**Texto de leitura**:
_ _ _
CARDEAL SCHERER: O PAPA E A GUERRA QUE NÃO ACONTECEU
São Paulo, 15 dez (RV) - No dia 5 de dezembro, Argentina e Chile lembraram
em Monte Aymond, uma passagem de fronteira entre os dois países, o 30º aniversário
do início das negociações que levaram à solução da "questão austral", no Canal de
Beagle. Durante séculos, os dois países disputavam a soberania sobre a região austral
do continente sul-americano; uma arbitragem da Inglaterra havia sido inteiramente
favorável ao Chile e a Argentina, naturalmente, rejeitou essa decisão e o problema
continuou.
As tensões subiram ao máximo durante os governos militares de A.Pinochet
(Chile) e J. Videla (Argentina) no início de dezembro de 1978, chegando à iminência
de uma guerra entre os dois países. "Os aviões já estavam prontos para decolar e iniciar
os bombardeamentos", lembrou a Presidenta Cristina Kirchner durante a comemoração,
falando também do drama vivido por ela, com tantas outras mães de Rio Gallegos (Argentina),
que procuravam fugir da área de conflito com seus filhos assustados nos braços...
_ _ _
**Material**:
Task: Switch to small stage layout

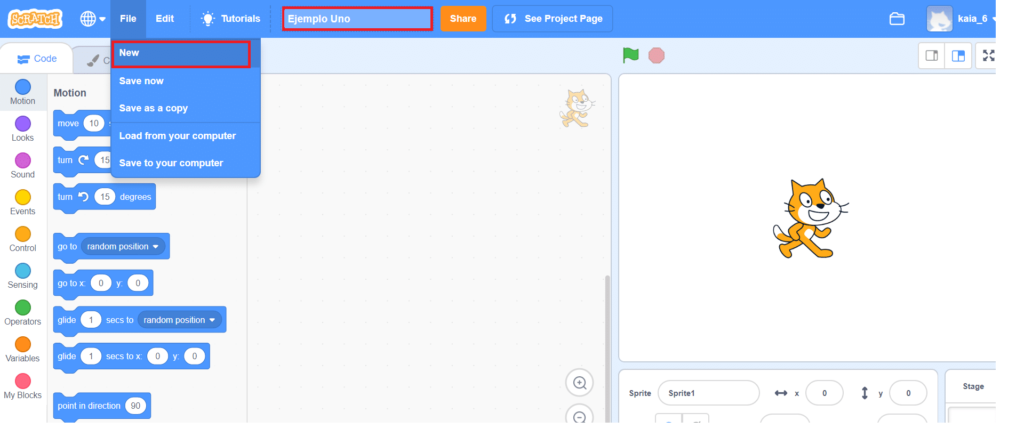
_ _ _
**Sobre a tarefa**:
Extraia do texto sobre a questão do Canal de Beagle, sem alterar nada, o trecho que se inicia nas palavras "As tensões subiram" e se encerra em "assustados nos braços...".

**Resultado da tarefa**:
As tensões subiram ao máximo durante os governos militares de A.Pinochet
(Chile) e J. Videla (Argentina) no início de dezembro de 1978, chegando à iminência
de uma guerra entre os dois países. "Os aviões já estavam prontos para decolar e iniciar
os bombardeamentos", lembrou a Presidenta Cristina Kirchner durante a comemoração,
falando também do drama vivido por ela, com tantas outras mães de Rio Gallegos (Argentina),
que procuravam fugir da área de conflito com seus filhos assustados nos braços...